GP Mexique: Ferrari déçoit, Verstappen continue de dominer

GP Mexique: Ferrari déçoit, Verstappen continue de dominer
GP Mexique (foto ANSA)

Le Grand Prix du Mexique, GP Mexique, de Formule 1 a été marqué par des départs difficiles pour l’équipe Ferrari, et même le directeur d’équipe Vasseur a souhaité comprendre cette situation. Les difficultés de départ étaient déjà évoquées depuis la course à Austin, et le problème a été accentué lors du GP de Mexico. Le championnat reprendra le vendredi 3 novembre au Brésil.

Une première ligne 100 % Ferrari

Sur la grille de départ, on retrouvait exclusivement des pilotes Ferrari en première ligne, avec Sergio Perez courant devant son public sur un circuit atypique. Cependant, malgré des conditions météorologiques changeantes, une loterie de pneus et un drapeau rouge, rien n’a pu stopper la suprématie de Verstappen, qui a obtenu sa 51e victoire, devenant ainsi le quatrième pilote le plus victorieux de l’histoire de la F1.

Perez déçoit malgré le soutien du public

Dès le premier virage, les doutes sur les performances de Perez se sont dissipés. Malgré des démonstrations précédentes de faible compétitivité, il semblait que courir sur son circuit national le transformerait en phénomène. Cependant, la F1 diffère du football, et le soutien du public ne fait pas de miracles. Perez, après un départ applaudissant, s’est retrouvé à la hauteur de Leclerc, qui était déjà en lutte avec Verstappen, et à la première courbe, il a « fermé » comme s’il n’y avait qu’une seule voiture à sa droite. En réalité, il y en avait deux. Le résultat ? Un envol, la destruction de la RB19, un abandon et un public sous le choc.

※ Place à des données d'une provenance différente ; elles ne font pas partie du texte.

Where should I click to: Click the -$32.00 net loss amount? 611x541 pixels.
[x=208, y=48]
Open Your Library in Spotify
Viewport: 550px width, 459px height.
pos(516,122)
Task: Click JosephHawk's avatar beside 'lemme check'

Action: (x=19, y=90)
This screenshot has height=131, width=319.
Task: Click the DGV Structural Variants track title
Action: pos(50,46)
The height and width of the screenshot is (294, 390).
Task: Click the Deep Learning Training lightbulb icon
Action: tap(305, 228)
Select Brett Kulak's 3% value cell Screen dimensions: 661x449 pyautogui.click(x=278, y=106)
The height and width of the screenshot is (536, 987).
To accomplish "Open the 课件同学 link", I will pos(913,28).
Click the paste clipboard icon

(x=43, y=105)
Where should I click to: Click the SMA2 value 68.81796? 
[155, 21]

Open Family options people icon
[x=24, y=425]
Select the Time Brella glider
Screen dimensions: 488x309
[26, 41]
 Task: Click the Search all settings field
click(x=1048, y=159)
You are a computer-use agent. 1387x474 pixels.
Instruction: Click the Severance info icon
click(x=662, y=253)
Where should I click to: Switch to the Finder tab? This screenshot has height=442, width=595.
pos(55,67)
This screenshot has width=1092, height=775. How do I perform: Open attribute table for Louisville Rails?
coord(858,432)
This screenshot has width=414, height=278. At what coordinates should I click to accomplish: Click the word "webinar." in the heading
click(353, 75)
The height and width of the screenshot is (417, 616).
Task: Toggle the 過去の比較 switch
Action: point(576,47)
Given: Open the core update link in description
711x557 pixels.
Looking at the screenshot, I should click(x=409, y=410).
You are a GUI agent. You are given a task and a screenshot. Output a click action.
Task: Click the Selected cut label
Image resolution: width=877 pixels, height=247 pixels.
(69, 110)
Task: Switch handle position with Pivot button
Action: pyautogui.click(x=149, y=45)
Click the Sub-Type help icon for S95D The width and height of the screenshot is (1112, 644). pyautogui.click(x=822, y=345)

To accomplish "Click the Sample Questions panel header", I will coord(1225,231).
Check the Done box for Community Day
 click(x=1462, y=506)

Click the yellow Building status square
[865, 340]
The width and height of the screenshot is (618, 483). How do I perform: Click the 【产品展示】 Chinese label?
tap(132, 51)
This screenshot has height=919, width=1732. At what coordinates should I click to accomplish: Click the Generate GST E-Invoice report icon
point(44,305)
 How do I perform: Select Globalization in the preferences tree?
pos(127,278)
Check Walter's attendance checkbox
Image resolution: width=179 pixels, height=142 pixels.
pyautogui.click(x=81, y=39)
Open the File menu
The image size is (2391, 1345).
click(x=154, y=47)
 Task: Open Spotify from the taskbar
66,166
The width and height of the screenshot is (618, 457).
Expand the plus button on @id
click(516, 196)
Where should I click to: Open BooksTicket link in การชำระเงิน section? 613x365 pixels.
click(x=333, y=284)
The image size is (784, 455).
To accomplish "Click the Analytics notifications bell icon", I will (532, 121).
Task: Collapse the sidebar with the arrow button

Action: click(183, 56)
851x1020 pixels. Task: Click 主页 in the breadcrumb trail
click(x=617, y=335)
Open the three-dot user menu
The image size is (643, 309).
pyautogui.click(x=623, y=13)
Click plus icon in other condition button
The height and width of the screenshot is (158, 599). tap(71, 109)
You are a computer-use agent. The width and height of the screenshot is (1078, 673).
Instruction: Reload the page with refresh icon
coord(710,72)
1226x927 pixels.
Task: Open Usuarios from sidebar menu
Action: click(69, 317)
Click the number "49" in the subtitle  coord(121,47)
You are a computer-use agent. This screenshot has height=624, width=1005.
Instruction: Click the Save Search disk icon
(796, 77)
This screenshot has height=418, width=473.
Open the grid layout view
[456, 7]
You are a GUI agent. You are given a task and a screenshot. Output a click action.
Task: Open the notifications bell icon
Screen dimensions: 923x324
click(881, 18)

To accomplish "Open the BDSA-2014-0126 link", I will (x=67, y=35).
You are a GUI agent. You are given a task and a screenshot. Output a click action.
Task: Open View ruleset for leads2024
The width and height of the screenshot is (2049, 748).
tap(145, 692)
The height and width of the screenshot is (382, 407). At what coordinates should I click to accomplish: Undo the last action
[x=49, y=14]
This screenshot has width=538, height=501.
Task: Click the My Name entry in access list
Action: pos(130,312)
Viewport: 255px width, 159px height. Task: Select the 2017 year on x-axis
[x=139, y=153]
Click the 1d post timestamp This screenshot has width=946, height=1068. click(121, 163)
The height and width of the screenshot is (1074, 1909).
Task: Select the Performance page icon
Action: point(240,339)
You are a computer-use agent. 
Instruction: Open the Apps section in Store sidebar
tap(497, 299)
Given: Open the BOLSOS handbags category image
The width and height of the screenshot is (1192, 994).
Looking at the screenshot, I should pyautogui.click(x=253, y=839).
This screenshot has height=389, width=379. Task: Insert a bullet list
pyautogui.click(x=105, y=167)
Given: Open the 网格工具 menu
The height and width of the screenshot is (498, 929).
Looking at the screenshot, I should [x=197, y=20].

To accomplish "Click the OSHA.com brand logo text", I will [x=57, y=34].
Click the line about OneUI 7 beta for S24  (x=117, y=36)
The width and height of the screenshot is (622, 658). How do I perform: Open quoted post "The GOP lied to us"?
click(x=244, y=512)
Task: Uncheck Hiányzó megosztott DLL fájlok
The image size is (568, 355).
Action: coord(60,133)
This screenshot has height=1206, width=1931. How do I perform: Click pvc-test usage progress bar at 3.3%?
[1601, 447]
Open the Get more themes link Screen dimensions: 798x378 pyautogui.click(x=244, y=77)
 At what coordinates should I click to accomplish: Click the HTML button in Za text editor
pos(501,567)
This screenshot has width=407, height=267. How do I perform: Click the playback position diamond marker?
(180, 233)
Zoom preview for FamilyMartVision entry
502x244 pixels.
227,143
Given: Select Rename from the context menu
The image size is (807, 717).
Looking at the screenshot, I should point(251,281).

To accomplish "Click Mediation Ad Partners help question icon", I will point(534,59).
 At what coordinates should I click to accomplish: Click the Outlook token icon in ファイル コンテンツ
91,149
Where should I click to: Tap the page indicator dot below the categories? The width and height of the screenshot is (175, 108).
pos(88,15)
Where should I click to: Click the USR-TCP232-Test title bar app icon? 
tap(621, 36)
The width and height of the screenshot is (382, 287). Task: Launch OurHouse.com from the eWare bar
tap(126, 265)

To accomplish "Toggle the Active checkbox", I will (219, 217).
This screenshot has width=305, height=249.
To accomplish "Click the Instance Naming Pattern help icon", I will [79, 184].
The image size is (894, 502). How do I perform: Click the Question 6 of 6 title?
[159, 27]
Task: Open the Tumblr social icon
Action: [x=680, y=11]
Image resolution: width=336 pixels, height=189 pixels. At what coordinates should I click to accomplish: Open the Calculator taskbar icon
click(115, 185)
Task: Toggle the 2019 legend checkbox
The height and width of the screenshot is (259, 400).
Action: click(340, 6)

Une chose est sûre, Perez a contribué à aider Verstappen, qui a ensuite remporté la course sans difficulté.

GP Mexique: Ferrari ne tient pas le rythme

Malheureusement, les espoirs ont également été déçus du côté de Ferrari, dont les deux voitures étaient parties (mal) en première ligne. On savait que les 71 tours à parcourir favoriseraient la Red Bull, mais Leclerc avait suscité de l’optimisme en expliquant que la Ferrari montrait des signes d’amélioration depuis quelques courses. Malheureusement, le ressenti ne suffit pas.

GP Mexique: un circuit particulier

Malgré le tracé unique du circuit au Mexique, situé à plus de 2 000 mètres d’altitude, ayant un impact dévastateur sur les performances des voitures en raison de l’air raréfié, et malgré une adhérence nettement inférieure à la moyenne en raison de la faible rugosité de l’asphalte, rien n’a pu empêcher la domination de Red Bull. Même l’interruption de la course due à l’accident de Kevin Magnussen de l’équipe Haas n’a pas eu d’impact significatif.

Les pneus n’ont pas apporté de changement

Enfin, la variété des pneus proposée par Pirelli, avec les trois pneus les plus tendres (C3, C4 et C5), n’a pas suffi à apporter des changements majeurs à la course. Verstappen a amélioré son record de victoires en une seule saison, atteignant 16 victoires et devenant ainsi le quatrième pilote le plus victorieux de l’histoire de la F1, à égalité avec Alain Prost. Bien que loin des 103 triomphes de Hamilton et des 91 de Michael Schumacher, Verstappen, à seulement 26 ans, pourrait encore écrire de nombreuses pages de l’histoire de la F1. Le règne de Verstappen semble inébranlable, et peu de solutions semblent se profiler à l’horizon pour le contrer, comme l’a récemment évoqué Greg Maffei, PDG de Liberty Media : « À moins qu’il ne se casse une jambe, je ne sais pas ce que nous pouvons faire. » Cette déclaration reflète le pouvoir indomptable de Verstappen dans la F1 actuelle.